Sobre a Segurança

Algumas considerações apreciativas ao levantamento das propostas sobre segurança: É evidente que questões da segurança constituem uma das principais preocupações dos portugueses. E sabemos também que os governos socialistas são pródigos na construção de “sistemas” que não funcionam. Assim tem acontecido com o Sistema de Segurança Interna, ainda mais complicado desde que o primeiro governo Sócrates decidiu criar mais um “complicómetro” chamado Secretário-Geral do Sistema de Segurança Interna, supostamente para coordenar o “incoordenável”, mantendo na mesma a atomização das polícias e serviços de segurança portugueses, em permanente competição negativa.
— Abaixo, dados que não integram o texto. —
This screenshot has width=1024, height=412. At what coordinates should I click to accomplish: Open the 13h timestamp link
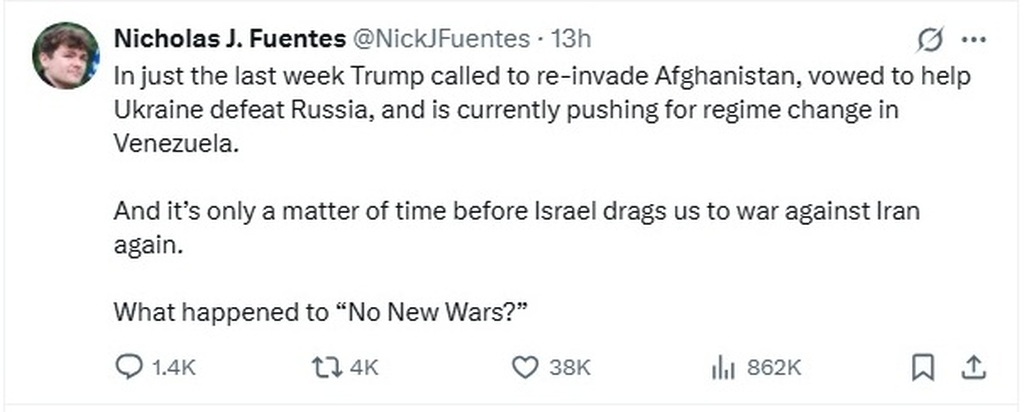pyautogui.click(x=572, y=39)
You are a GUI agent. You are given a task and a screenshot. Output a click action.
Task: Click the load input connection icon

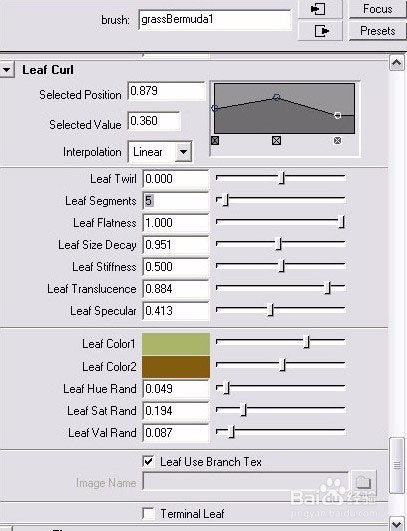pyautogui.click(x=320, y=9)
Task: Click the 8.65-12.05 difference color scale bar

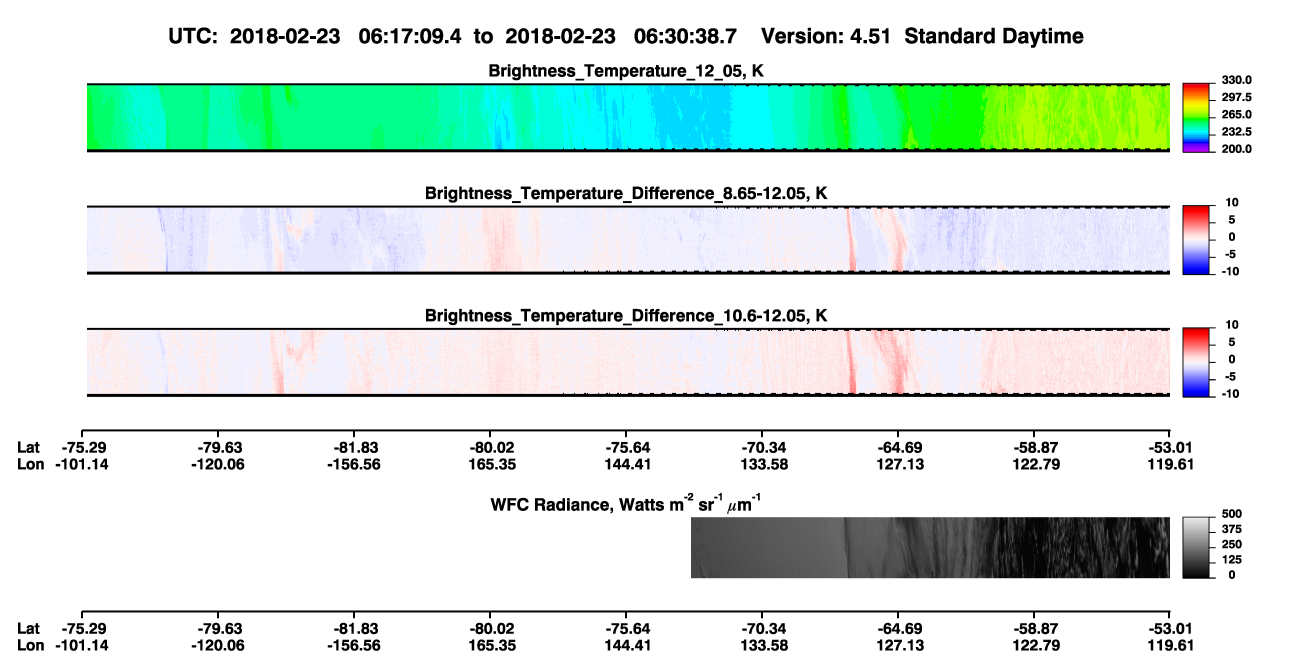Action: click(1196, 240)
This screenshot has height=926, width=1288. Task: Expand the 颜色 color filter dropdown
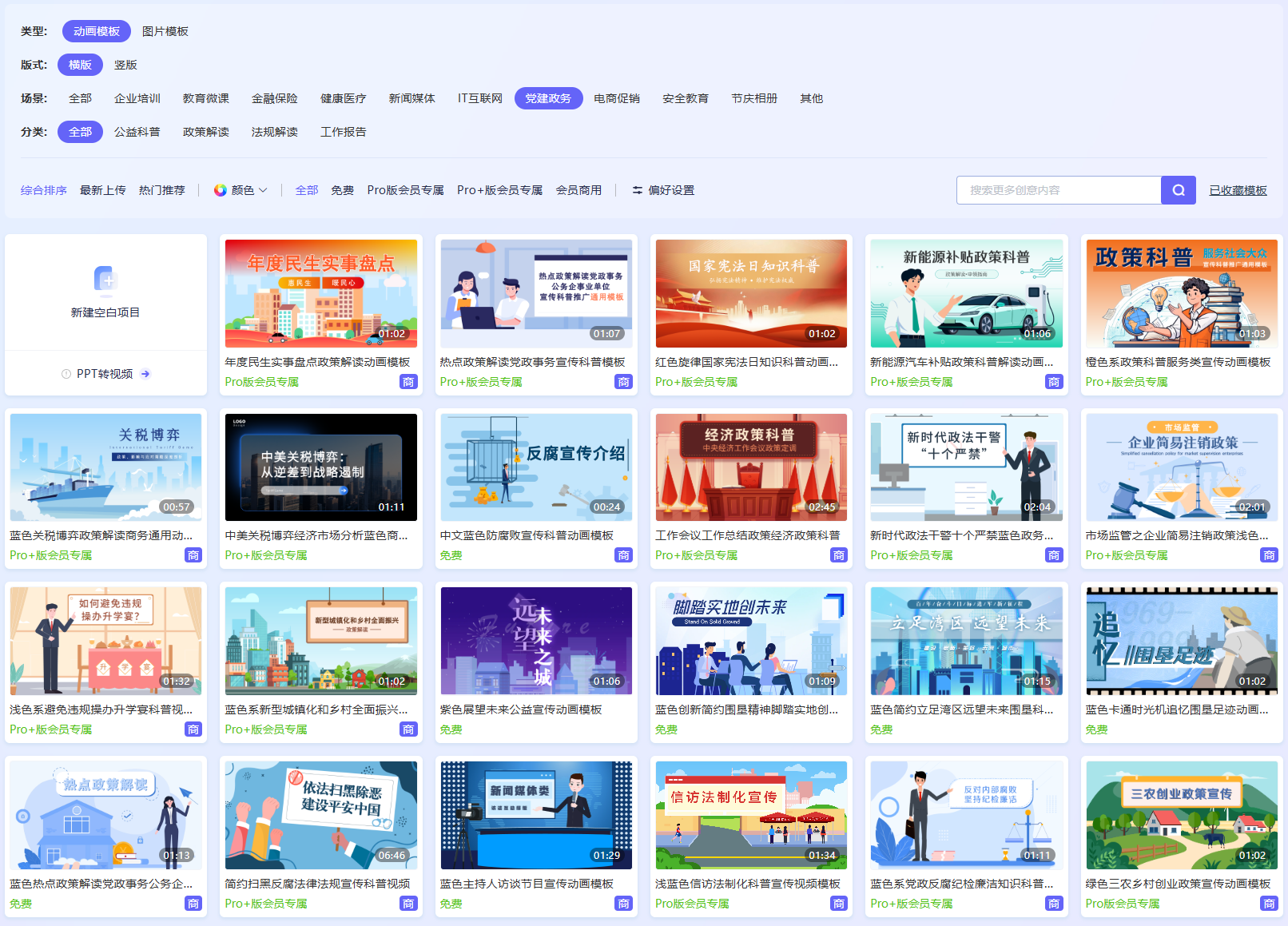241,190
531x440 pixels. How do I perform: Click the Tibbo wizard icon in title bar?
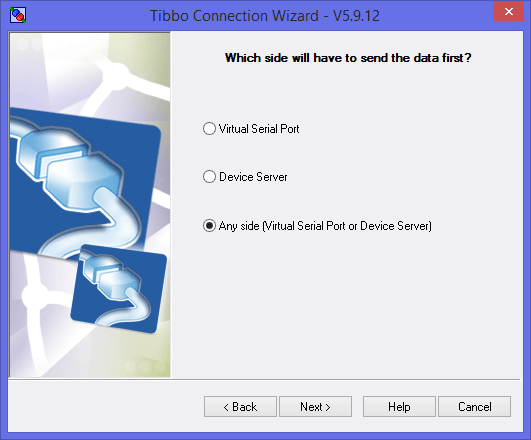click(18, 15)
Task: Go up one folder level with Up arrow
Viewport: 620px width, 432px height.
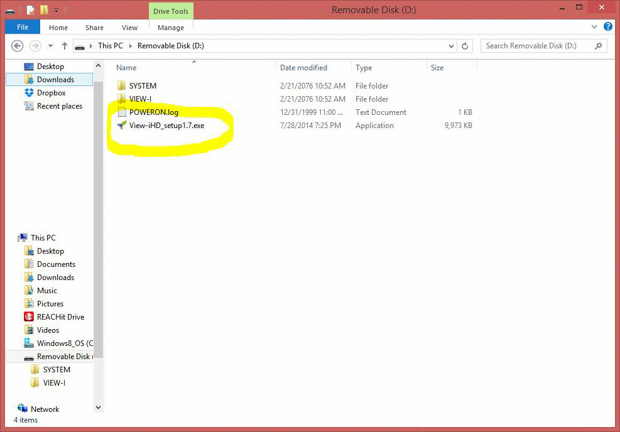Action: pos(64,46)
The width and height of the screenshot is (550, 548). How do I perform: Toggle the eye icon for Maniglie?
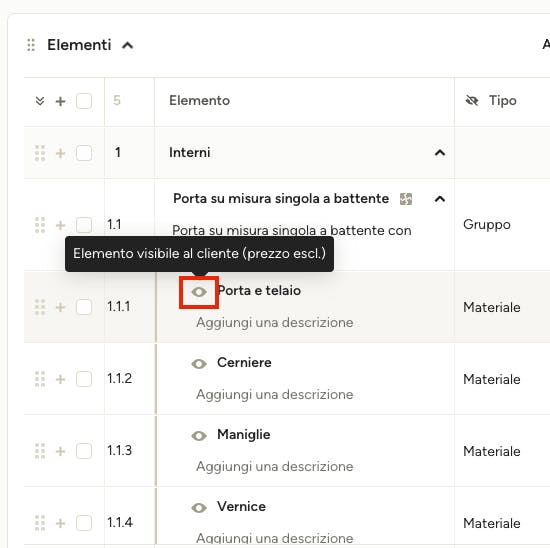click(199, 436)

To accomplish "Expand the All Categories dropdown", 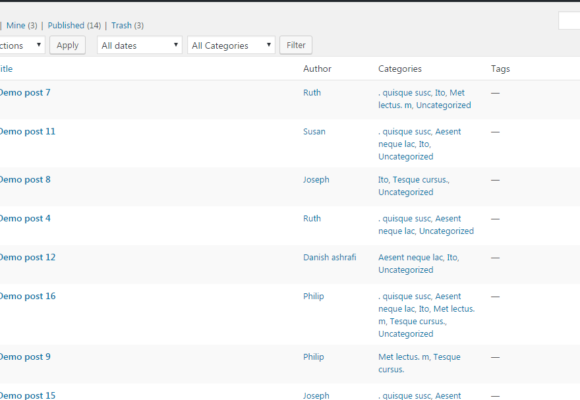I will [231, 45].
Não foi um acaso a demissão, diga-se que tardia, do Juiz Mário Mendes, reconhecendo a inutilidade do seu papel. Pior: o PS conseguiu montar um sistema tão dispendioso quanto ineficaz. Enquanto se foram fazendo experiências, a criminalidade violenta atingia níveis nunca atingidos em 2009 e mesmo em 2010, segundo o próprio RASI 2010. O programa do PS no capítulo da segurança recusa, no entanto, nesta como noutras áreas, fazer a “mea culpa” – tudo inalterado ou como podemos constatar agravado - com uma clara inclinação para aumento da despesa ignorando as necessárias restrições.

 

Estranhamente, o Partido Popular, que transformou em coutada a “governance” neste domínio, apesar da extensão do texto dedicado a esta matéria ficou muito aquém das expectativas e apresentou um programa muito modesto, sem ideias que apontem para um maior eficácia ou mais eficiência. O PP aponta sobretudo para mais polícias, parecendo ignorar que no ratio polícias-população, Portugal está acima da média europeia.

 

O Programa do PSD apesar de sintético abordou, pelo menos, o aspectos centrais do nosso sistema de segurança, referindo a necessidade de maior articulação e para um sistema dual, uma vertente civil  (polícia nacional) e outra militar (GNR), dando os primeiros passos para a integração da multiplicidade de serviços e forças de segurança civis (PSP, SEF, PJ, etc) numa única polícia, seguindo o bons exemplos europeus nesta matéria. Teve também o mérito abordar a área da Intelligence nacional, que tão maltratada tem sido nos Governos Sócrates, pela má qualidade dos respectivos responsáveis que por lá têm passado, nomeados pelos seus amigos políticos socialistas.